Fig. 2. ZNF354A controls the expression of stress-induced ZDHHC20L.

a Overview of ZDHHC20 locus (intron, exon, 5′UTR; hg19). Tracks: transcription start codons (ATGs), transcript annotations (GENCODE), ChIP-seq peaks (ENCODE: SETDB1/KAP1, ATF2, SP1, FOXA1), ZNF354A and KZFP peaks from HEK293T cells (squish view,) from KRABopedia⁵⁸,(https://tronoapps.epfl.ch/web/krabopedia/); b Western blot (WB) of ZDHHC20 isoforms (Short-S, 20L) and GAPDH (loading control) in U2OS cells depleted of SETDB1, KAP1, or indicated KZFPs. c Immunoprecipitation (IP) of endogenous KAP1 in U2OS cells overexpressing HA-tagged KZFPs, untreated or treated with proaerolysin toxin (10 ng/ml, 1 h at 37 °C, washed, incubated further 8 h). Blots: co-IP fractions and total cell extracts (TCE). d IP-KAP1 as in (c) from siControl (Ctrl) or siATF2 U2OS cells expressing ZNF354A-FLAG complemented with indicated ATF2 constructs (WT, 6D, 6 A; 24 h). Results mean ± SEM; dots represent independent experiments (n  =  3); P values vs. untreated, two-way ANOVA, Tukey’s correction. e WB as (b) in human primary lung epithelial cells infected with SARS-CoV-2 (MOI 0.1). f IP-KAP1 in siKAP1 U2OS cells expressing KAP1-WT or S473A mutant, treated with aerolysin as in (c). Blots show KAP1 and phospho-Ser/Thr proteins in IP fractions. g WB of TCEs as (b) in siKAP1 U2OS cells expressing KAP1 WT, S473A (S/A), or S473D (S/D). h IP-ZNF354A from Calu-3 cells infected with SARS-CoV-2 (24 h), aerolysin-treated U2OS cells (as in c), or siCtrl/siZNF354A-depleted U2OS cells.
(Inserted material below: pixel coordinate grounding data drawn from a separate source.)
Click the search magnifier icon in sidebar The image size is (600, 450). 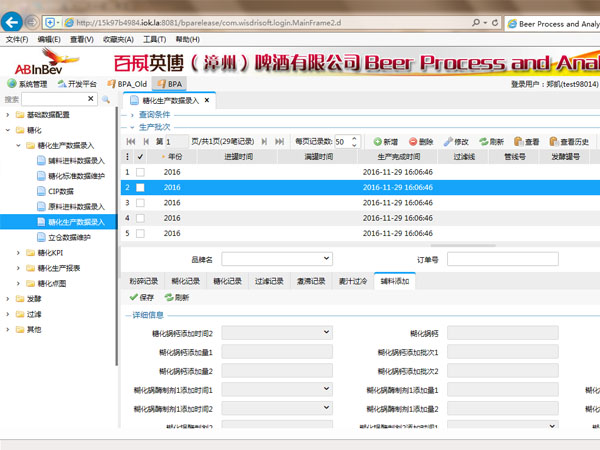(105, 100)
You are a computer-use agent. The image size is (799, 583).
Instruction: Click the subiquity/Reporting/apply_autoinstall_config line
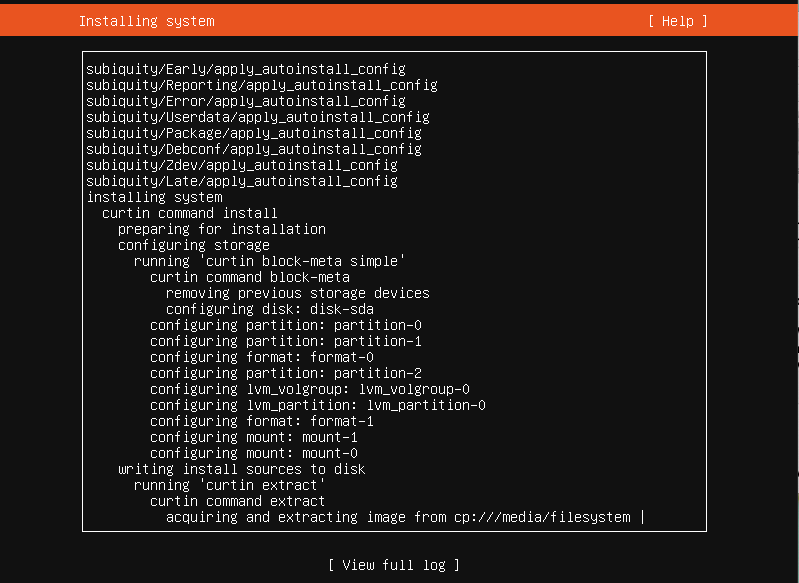(x=262, y=85)

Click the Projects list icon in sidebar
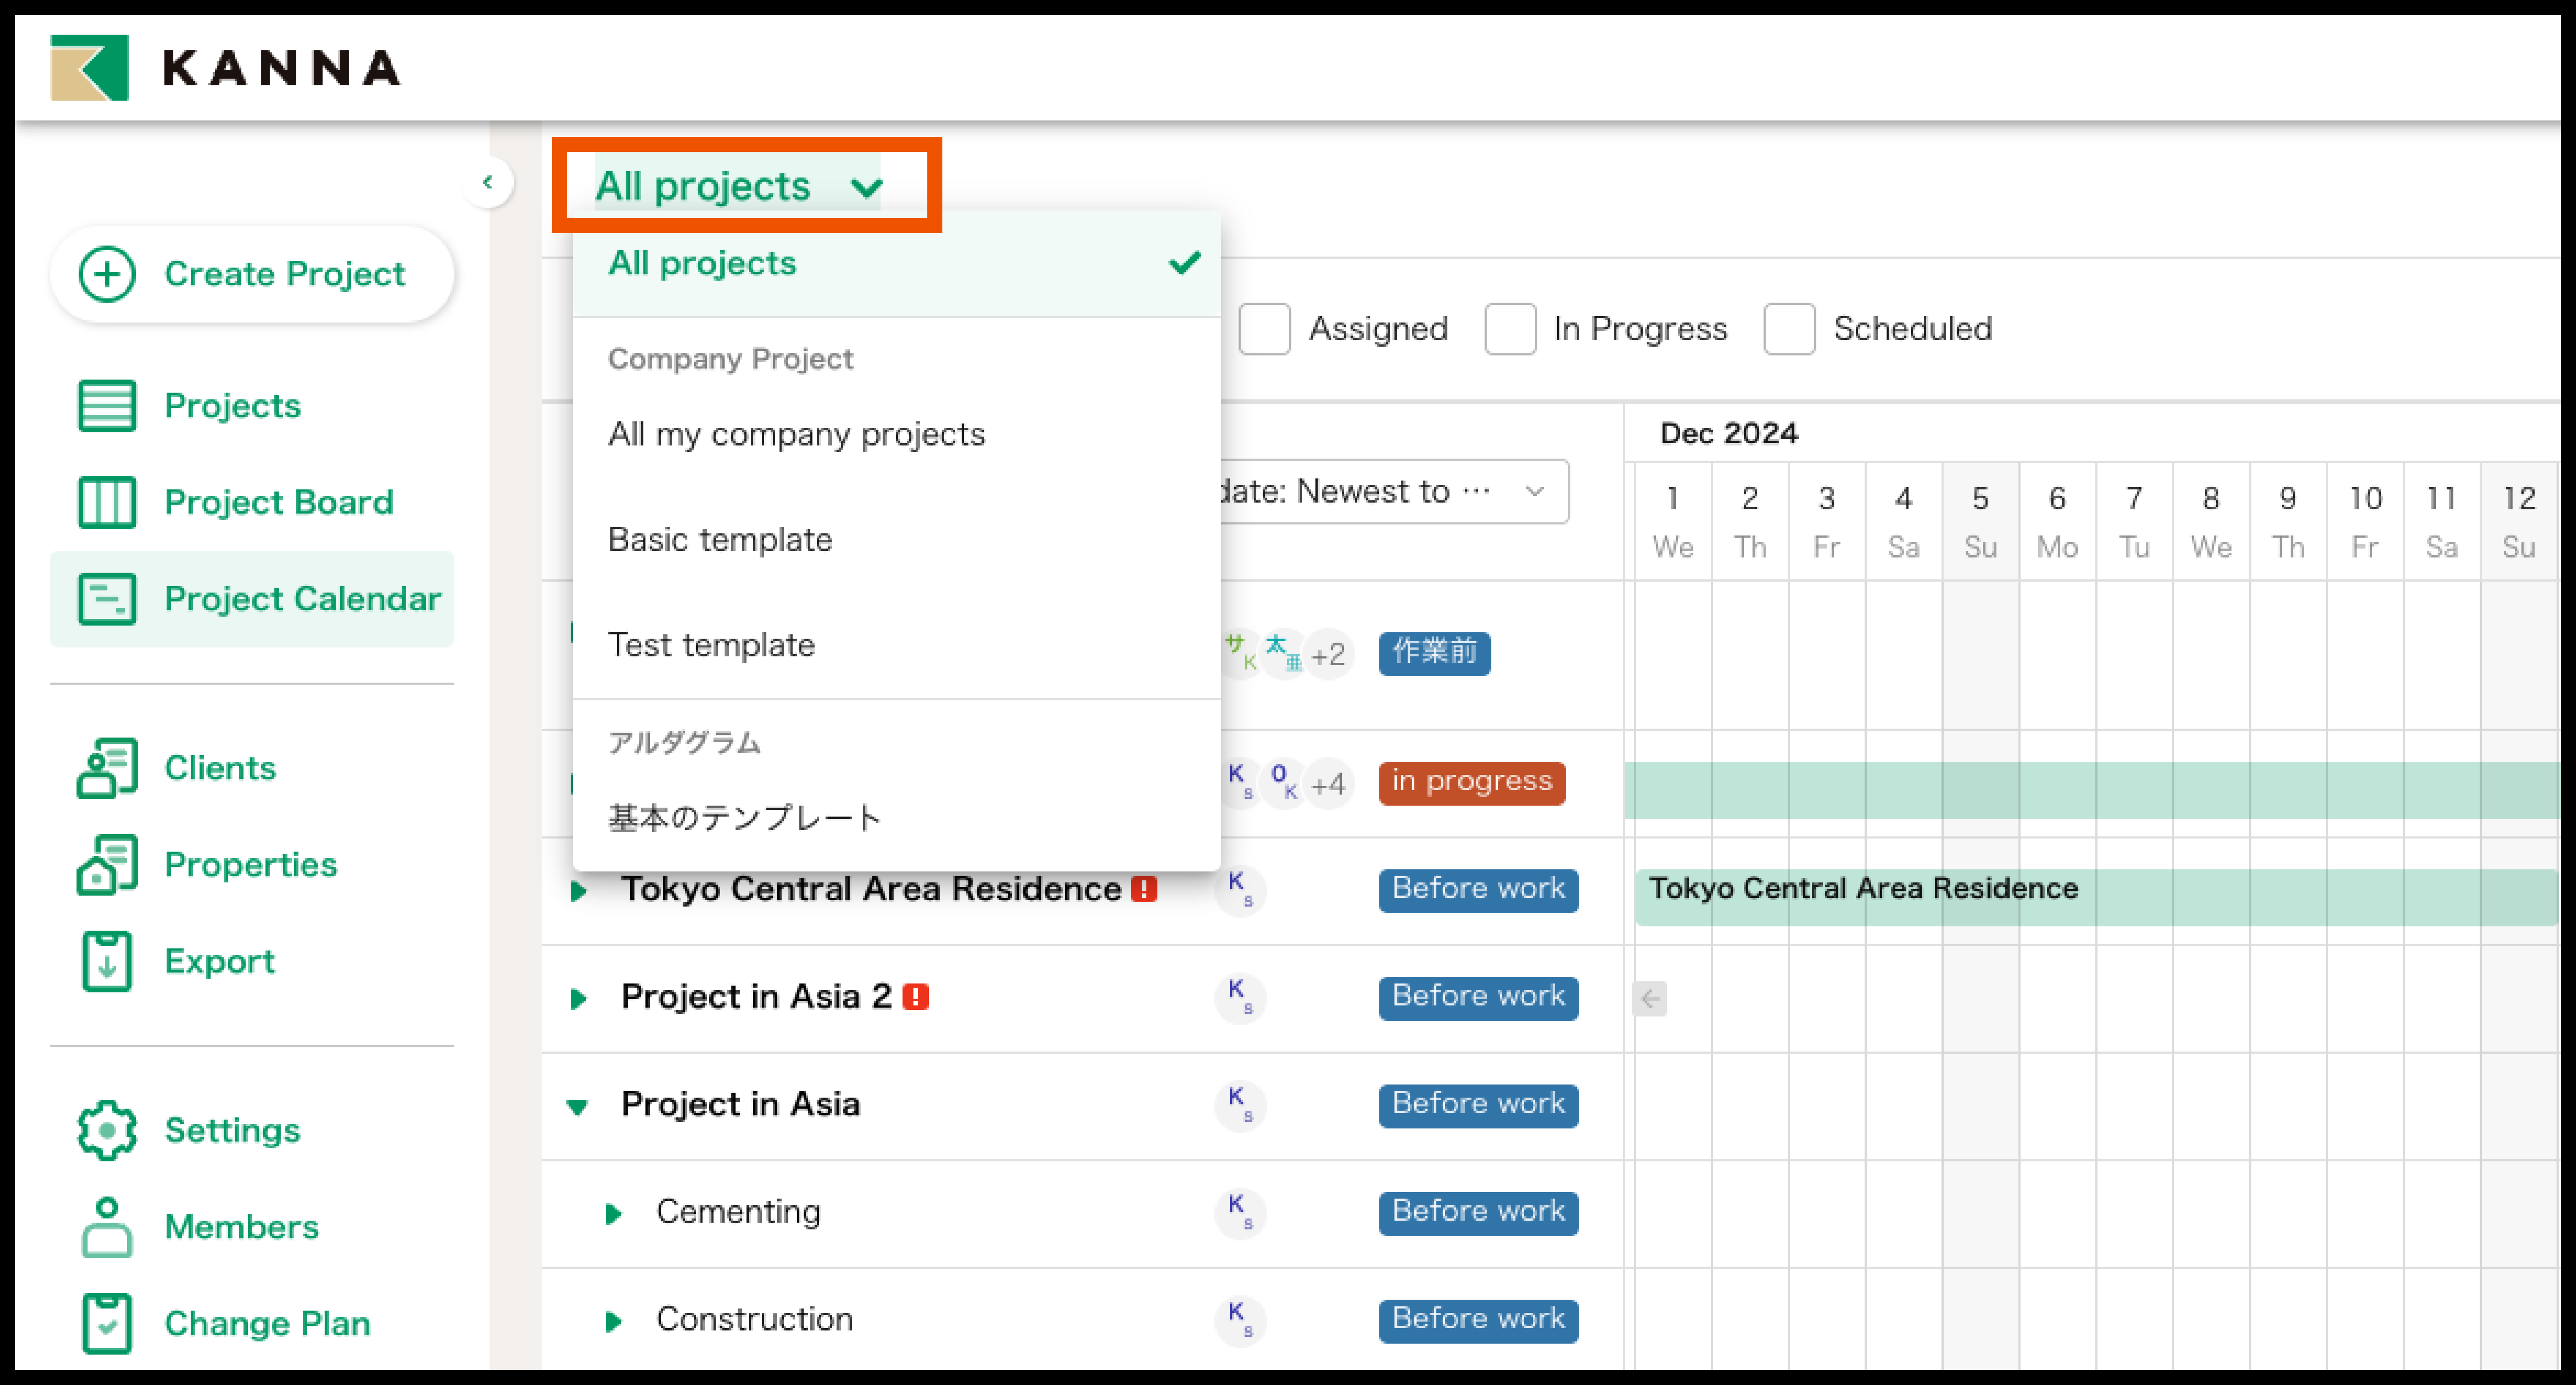point(106,406)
Blots show ZNF354A and phospho-Ser/Thr proteins (IP fractions) and ZNF354A and GAPDH (TCE). i IP-ZNF354A -HA from U2OS cells expressing indicated ZNF354A-FLAG and ATF2 constructs, aerolysin-treated as (c). Blots: IP fractions (KAP1, ATF2, phospho-Ser/Thr); TCE (total/pS473-KAP1, ATF2-HA). j Model of ATF2-KAP1-ZNF354A repressive complex before and after stress. Source data and entire blots provided as a Source Data file and supplementary information.